Greg Kihlstrom (23:12)
Yeah, absolutely. Well, Frederick, thanks so much for joining today. One last question for you before we wrap up. What do you do to stay agile in your role and how do you find a way to do it consistently?
Frederik Skantze (23:24)
Yeah, that’s a great question. I mean, I definitely feel a lot of that right now with the world changing so fast. But at same time, 30 years ago when I did my master’s at MIT, I did it in AI and adaptive systems. It feels a little bit like coming home. But when you do a scale up, one of the most important things you can do is keep learning. The company grows, it changes, you have to learn. The industry changes, technology changes. So you have to keep learning. That is over 20 years of having done this. That is what I do.

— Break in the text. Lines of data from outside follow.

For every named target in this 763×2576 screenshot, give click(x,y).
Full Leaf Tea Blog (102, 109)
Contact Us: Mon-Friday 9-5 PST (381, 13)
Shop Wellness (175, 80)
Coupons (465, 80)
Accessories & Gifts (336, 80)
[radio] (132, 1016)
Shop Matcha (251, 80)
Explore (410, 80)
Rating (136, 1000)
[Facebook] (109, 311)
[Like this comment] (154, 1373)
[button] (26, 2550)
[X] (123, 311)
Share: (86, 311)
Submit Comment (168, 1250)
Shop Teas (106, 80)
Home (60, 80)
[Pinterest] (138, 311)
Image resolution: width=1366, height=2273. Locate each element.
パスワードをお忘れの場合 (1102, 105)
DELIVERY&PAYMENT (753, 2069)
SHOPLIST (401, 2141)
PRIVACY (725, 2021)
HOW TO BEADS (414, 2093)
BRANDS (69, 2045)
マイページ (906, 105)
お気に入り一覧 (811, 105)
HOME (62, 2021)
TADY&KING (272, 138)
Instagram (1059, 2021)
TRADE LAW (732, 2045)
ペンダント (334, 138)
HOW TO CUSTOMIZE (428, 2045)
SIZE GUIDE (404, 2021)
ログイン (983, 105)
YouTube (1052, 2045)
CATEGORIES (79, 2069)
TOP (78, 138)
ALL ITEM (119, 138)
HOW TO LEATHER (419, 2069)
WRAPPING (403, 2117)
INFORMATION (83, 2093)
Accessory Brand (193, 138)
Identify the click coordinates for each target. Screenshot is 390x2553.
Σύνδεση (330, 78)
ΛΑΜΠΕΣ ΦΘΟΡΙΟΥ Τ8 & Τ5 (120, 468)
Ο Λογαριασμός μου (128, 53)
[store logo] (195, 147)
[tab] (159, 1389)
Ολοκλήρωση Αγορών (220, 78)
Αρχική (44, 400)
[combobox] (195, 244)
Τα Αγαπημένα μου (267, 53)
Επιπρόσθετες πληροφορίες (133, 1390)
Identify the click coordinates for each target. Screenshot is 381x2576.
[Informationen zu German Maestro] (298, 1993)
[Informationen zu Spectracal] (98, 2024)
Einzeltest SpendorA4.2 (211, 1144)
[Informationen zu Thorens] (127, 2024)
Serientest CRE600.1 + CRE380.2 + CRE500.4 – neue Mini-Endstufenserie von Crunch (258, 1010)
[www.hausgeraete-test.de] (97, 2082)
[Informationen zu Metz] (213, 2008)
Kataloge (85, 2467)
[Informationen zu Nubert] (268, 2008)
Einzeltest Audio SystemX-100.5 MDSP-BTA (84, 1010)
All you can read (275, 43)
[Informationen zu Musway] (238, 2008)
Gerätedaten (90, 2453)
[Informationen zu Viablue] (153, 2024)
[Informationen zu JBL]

Now, the other thing to be agile in my role as a CEO is actually get the company to be agile. That is actually much harder. And when we were 30 people, we were really agile. And as we then grew to like 150, 200 people, we got much slower. And that really worried me. We had this bottom-up culture and it kind of was really hard to make bigger shifts and find big mountains. And so I spent the last sort of two, three years rebuilding the operating model of the company to balance bottom up with top down strategic planning and also sort of setting top priorities for the company and an ability to sort of really get everybody to row in the same direction. And that’s really been transformational. That combination has caused us to be probably twice as fast as we were three years ago. ⁓ So that is really, that’s really been my focus on Agility.